Three Australian football players have been disgraced after they painted their face and body black in a shocking instance of 'blackface' for their club's Mad Monday celebration.

The three amateur league players compete for the Penguin League Football Club, Tasmania. Two of the men, Mitch Stanley and Matt Chamberlain, dressed as Serena and Venus Williams.

The third, Beau Grundy, dressed as the Sydney Swans player Aliir Aliir, the first Sudanese player to be selected NAB AFL National Draft.

Grundy uploaded a photograph of the three men dressed in their costumes to the Mad Monday Facebook group, accompanied by the caption:

William sisters and Aliir Aliir #MadMonday

The post has now been deleted, but screenshots have been saved, and widely shared on social media:

Tasmanian Aboriginal activist Michael Mansell said the Penguin Football Club needed to take responsibility for the players' actions, reports ABC.net:

There's a need for the clubs to take responsibility for any racist, sexist or offensive behaviour.
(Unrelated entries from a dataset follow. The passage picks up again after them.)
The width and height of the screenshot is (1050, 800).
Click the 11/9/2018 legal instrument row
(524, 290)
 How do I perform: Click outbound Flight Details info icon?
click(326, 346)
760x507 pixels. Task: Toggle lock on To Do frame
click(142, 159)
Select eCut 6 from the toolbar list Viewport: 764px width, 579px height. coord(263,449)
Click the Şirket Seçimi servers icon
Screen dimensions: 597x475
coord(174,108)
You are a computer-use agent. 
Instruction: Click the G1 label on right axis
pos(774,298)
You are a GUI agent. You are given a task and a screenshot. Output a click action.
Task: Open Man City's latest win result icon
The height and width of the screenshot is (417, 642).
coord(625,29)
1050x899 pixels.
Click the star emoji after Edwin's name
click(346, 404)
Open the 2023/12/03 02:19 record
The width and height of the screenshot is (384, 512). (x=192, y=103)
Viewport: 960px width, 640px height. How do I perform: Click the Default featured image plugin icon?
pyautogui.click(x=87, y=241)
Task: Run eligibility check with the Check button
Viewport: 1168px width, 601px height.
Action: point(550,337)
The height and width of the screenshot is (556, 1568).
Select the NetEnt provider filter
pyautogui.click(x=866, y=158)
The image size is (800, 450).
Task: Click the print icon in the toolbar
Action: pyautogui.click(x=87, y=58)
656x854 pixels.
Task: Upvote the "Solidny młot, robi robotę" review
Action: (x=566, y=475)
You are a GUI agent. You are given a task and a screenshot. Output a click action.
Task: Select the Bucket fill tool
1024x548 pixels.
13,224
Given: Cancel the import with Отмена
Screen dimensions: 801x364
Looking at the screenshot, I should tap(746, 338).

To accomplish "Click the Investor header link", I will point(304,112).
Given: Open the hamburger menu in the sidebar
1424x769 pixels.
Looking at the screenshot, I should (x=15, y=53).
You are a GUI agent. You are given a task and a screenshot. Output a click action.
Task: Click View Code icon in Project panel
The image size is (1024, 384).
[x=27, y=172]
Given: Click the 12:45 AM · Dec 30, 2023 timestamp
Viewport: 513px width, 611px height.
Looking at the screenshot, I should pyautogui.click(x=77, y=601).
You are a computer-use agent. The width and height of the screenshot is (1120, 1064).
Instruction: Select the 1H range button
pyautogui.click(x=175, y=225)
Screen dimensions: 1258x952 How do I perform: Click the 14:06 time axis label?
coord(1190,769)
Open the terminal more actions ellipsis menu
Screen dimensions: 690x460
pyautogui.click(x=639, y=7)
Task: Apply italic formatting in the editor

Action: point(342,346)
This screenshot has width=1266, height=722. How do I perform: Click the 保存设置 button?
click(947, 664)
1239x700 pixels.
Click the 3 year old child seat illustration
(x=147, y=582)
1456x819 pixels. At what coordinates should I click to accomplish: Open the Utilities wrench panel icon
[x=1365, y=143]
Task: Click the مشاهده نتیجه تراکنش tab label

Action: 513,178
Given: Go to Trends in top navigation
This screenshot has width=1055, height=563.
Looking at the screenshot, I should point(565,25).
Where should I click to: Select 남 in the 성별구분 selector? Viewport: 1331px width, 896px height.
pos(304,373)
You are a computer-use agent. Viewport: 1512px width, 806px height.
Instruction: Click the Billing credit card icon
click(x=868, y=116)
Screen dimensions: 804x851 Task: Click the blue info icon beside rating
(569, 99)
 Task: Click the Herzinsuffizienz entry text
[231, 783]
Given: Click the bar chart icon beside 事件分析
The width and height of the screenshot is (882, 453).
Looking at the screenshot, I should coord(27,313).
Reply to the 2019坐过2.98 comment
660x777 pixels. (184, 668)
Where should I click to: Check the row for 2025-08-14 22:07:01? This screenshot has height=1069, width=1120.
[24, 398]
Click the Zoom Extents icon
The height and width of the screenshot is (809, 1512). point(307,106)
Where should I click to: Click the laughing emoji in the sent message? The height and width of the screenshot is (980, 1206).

People enjoy playing their sports, but they are entertaining in front of the public and therefore they need to acknowledge the values that the public expects them to adhere to.

This sort of racist behaviour is offensive to most reasonable people. 

Mr Mansell also said that the club, which is yet to issue a statement, must make a public stand.

They've got to come out and denounce this sort of behaviour, and make it clear that it does not reflect the views of the Penguin Football Club or people associated with it

He also said that the costumes sent a terrible message:

The message is that [people] are free to make a mockery of people who are not white.

The controversial and offensive photograph has emerged only days after a 'disgustingly racist' cartoon of Serena Williams at the US Open caused wide-spread outrage after it was published by the Australian newspaper the Herald Sun.

The drawing, by cartoonist Mark Knight, depicted Williams as a baby with a dummy having a tantrum, with clenched fists, while her opponent, Haitian Japanese Naomi Osaka, was shown as a slim white woman.

The enlarged size of her lips and nose in the cartoon enraged many, and caused comparisons with Jim Crow-era illustrations of African-American women.

It garnered high profile criticism, with JK Rowling tweeting:

Well done on reducing one of the greatest sportswomen alive to racist and sexist tropes and turning a second great sportswoman into a faceless prop.

indy100 has contacted Tasmanian Penguin Football Club for comment.